Pathophysiology of the Interaction between Complement and Non-Complement Proteases

The complement system is a group of plasma proteins that can interact with antigen antibody complexes and the surface of microbes and certain cells for the purpose of protecting the host against such noxious antigens (1–3). The complement proteins account for about 5% of the total plasma proteins; activation of the complement proteins occurs sequentially and is characterized by a conversion of proteolytic zymogens to active proteinases that catalyze conversion of other zymogens to active enzymes further down the sequence (4).
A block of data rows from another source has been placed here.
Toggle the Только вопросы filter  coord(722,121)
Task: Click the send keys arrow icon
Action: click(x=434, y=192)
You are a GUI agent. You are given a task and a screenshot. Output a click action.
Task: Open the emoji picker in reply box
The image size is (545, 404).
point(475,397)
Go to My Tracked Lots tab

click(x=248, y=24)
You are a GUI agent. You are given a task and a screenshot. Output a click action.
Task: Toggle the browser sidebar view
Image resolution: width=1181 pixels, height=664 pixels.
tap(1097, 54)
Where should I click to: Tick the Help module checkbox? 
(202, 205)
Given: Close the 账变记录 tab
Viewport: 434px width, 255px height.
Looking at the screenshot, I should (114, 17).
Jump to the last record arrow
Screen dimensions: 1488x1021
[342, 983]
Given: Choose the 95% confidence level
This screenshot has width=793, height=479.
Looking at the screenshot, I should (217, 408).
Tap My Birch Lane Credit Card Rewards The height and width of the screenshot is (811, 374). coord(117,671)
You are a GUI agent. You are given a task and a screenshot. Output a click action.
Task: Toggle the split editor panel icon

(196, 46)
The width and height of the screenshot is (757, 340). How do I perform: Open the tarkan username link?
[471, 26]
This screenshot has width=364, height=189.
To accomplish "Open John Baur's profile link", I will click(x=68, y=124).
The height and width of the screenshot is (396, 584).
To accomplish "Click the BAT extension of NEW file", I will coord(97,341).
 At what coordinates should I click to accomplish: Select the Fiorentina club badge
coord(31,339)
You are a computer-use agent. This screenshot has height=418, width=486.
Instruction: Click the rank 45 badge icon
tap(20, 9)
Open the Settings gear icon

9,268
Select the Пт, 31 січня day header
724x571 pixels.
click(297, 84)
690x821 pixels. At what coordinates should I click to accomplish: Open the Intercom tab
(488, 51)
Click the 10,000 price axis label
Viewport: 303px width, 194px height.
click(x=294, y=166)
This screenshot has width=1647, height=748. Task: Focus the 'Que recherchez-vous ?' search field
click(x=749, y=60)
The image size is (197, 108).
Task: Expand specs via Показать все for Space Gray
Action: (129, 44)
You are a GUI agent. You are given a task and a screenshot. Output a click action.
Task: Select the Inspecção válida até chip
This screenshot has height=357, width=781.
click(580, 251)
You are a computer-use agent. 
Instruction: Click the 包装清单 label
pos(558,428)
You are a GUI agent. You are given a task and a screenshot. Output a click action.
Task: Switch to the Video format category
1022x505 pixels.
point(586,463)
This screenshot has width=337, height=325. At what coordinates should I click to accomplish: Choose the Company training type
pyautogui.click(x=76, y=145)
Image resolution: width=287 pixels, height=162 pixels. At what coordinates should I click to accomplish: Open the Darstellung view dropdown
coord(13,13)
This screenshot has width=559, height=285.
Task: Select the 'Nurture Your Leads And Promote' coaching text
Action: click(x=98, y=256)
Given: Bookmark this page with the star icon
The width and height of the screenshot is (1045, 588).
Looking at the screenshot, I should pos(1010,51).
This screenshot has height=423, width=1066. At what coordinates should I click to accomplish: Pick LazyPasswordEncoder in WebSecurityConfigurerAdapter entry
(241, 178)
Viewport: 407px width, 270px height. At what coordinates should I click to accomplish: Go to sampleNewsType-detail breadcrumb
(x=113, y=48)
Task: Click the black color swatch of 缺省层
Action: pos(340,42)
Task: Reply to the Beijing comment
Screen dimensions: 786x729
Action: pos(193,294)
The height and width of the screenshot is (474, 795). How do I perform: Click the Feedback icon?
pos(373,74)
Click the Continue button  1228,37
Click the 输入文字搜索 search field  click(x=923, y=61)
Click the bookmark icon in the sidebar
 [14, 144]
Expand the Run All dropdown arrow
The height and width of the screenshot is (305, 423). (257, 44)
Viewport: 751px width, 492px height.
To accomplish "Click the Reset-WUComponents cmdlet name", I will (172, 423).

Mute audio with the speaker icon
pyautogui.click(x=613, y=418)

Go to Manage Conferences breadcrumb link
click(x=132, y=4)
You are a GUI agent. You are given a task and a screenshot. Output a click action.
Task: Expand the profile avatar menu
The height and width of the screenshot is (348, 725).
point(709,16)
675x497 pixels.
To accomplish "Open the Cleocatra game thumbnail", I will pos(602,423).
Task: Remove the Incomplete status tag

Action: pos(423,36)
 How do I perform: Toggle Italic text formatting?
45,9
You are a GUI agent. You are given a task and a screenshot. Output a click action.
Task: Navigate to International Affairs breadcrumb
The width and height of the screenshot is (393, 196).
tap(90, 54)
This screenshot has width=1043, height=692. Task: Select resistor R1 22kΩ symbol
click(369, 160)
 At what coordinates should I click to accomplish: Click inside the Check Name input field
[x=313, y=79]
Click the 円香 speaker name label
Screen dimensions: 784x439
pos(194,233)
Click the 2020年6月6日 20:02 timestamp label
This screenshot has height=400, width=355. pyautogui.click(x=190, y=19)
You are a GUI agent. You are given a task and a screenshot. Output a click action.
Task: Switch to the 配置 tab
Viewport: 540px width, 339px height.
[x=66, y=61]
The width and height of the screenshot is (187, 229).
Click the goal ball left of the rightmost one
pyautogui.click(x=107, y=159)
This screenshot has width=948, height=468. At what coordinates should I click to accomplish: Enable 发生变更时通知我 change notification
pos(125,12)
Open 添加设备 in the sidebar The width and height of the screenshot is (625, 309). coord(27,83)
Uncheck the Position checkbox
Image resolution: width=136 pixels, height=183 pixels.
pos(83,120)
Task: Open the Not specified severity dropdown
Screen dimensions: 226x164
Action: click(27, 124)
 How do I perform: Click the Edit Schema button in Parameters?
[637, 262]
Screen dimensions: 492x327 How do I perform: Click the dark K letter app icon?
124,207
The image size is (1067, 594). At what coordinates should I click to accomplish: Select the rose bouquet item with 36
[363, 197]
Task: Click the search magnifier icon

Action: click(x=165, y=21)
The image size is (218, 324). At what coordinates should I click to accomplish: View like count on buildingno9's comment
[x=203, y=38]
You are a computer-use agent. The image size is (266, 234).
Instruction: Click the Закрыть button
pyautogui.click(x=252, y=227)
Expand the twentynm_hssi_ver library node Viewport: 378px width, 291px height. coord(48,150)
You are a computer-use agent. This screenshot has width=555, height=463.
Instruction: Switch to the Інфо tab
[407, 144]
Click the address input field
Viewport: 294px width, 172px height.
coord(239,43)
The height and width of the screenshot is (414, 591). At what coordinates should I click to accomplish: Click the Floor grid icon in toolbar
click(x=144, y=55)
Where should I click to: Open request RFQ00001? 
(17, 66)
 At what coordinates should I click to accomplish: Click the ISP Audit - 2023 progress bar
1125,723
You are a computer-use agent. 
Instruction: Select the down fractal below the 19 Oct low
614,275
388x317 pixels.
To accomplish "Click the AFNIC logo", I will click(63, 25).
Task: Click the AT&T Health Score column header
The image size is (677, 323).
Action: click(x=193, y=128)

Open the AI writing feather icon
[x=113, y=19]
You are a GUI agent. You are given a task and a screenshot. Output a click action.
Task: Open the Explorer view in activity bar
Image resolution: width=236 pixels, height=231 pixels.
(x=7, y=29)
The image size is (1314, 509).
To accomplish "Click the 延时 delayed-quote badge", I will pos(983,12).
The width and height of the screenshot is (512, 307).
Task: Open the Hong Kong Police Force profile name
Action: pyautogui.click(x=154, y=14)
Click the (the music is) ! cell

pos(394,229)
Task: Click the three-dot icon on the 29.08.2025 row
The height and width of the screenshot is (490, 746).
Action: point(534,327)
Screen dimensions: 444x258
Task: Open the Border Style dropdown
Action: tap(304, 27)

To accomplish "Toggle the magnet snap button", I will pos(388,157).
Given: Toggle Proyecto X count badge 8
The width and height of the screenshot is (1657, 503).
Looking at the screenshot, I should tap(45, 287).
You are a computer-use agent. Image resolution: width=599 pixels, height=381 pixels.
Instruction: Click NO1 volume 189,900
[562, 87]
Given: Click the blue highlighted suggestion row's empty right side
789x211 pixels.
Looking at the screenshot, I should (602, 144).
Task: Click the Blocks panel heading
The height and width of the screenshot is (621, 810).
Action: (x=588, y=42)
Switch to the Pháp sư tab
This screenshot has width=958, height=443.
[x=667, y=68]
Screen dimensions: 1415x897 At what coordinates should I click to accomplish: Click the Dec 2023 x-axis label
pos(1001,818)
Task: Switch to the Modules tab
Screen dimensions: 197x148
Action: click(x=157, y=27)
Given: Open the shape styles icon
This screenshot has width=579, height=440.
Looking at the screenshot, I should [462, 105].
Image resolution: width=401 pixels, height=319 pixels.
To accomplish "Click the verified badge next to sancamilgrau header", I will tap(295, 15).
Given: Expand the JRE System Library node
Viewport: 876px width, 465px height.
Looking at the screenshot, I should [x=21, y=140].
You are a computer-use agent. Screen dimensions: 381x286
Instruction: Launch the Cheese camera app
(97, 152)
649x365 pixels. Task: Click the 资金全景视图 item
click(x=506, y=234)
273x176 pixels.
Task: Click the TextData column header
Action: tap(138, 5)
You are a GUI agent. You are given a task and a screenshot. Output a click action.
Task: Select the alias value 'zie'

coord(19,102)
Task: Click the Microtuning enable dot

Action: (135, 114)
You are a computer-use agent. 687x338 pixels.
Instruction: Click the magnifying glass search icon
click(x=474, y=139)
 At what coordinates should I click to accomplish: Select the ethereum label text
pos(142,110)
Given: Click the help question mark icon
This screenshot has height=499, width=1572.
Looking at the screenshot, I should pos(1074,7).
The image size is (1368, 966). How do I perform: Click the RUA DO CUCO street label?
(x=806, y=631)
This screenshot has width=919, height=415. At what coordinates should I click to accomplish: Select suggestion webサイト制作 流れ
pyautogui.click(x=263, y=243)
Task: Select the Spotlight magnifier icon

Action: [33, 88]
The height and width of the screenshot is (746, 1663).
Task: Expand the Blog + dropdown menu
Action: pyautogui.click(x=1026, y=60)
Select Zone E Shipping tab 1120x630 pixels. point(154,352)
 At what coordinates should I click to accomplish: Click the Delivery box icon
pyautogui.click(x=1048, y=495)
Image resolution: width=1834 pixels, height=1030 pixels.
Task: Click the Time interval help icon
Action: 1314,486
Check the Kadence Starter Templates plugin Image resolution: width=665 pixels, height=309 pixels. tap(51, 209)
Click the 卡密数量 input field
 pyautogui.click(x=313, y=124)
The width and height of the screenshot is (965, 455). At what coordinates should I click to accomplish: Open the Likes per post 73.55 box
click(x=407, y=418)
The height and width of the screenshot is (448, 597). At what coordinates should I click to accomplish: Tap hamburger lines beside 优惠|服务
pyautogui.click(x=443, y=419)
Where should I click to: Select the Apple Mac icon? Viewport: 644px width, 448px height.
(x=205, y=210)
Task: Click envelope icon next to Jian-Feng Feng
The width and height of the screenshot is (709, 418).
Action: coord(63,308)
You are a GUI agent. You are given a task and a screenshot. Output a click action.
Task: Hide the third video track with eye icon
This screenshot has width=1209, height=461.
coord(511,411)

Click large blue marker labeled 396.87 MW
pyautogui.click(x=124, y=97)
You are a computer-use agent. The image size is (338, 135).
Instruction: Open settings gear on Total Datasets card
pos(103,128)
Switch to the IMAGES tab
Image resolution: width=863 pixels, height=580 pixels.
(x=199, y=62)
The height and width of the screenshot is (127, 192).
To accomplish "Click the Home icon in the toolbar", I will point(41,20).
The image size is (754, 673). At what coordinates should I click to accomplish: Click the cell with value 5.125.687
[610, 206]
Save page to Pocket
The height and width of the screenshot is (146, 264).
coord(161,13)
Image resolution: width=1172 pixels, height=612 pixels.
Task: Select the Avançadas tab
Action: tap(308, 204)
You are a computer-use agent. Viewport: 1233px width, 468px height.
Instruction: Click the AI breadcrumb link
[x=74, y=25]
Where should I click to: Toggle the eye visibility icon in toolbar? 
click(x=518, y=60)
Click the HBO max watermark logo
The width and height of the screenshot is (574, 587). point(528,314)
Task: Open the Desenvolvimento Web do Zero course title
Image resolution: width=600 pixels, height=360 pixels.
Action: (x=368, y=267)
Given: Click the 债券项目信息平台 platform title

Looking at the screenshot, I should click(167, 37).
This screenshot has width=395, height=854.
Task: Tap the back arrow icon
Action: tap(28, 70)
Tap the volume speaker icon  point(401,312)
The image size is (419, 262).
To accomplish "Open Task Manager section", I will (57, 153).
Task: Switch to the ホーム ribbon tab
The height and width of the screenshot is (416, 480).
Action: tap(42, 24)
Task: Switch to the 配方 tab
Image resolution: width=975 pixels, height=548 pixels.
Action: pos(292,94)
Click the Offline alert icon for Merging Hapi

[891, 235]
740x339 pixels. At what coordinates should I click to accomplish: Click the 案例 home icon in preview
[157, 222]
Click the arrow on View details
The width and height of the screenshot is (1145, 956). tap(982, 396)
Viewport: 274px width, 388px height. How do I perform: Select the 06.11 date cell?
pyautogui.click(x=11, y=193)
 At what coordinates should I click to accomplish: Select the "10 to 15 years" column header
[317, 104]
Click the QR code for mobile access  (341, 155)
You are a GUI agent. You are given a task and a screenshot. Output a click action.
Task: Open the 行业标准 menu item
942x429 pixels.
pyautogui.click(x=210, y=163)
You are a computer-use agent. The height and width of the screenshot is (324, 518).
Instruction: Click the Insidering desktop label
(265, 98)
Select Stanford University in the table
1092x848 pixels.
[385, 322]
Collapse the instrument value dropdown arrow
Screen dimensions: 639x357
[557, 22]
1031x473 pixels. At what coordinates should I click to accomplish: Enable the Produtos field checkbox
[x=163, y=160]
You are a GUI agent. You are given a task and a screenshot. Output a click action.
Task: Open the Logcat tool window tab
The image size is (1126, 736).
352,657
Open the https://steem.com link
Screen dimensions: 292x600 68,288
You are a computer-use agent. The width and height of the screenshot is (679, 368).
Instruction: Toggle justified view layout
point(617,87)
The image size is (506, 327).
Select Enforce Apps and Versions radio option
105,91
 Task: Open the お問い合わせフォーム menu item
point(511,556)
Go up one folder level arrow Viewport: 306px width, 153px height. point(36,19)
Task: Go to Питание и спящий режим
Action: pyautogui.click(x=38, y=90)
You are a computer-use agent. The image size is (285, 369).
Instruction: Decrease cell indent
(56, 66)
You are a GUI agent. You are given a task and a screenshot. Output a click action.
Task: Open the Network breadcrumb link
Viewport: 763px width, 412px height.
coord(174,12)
There are two pathways of activation for complement, the classical pathway that is generally dependent on the formation of specific antibody, and the alternative pathway, that represents a system for resistance to infection in a non-immune host. One should note that of the twenty complement components, only five are so far identified as proteinases as shown in the activation scheme on Fig. 1: The proteinases are C1¯r, C1¯s, C2¯a in the classical pathway and D¯ and Bb¯ in the alternative pathway; there is no zymogen form for D¯. All are serine proteases whereby C1¯r, C1¯s and D¯ possess catalytic peptide chains of about 25’000 m wt. Trypsin, plasmin, pronase and chymotrypsin are known to activate C1¯ (2); accordingly tryptic and chymotriptic inhibitors, as well as liquoid and antrypol can be used to inhibit C1¯s (8), whereby a naturally occuring plasma protein, the C1 esterase inhibitor inhibits C1¯r and C1¯s but also plasma kallikrein, plasmin, trypsin, chymotrypsin, Hagemann factor (factor XIIa) and activated thromboplastin antecedent (XIa).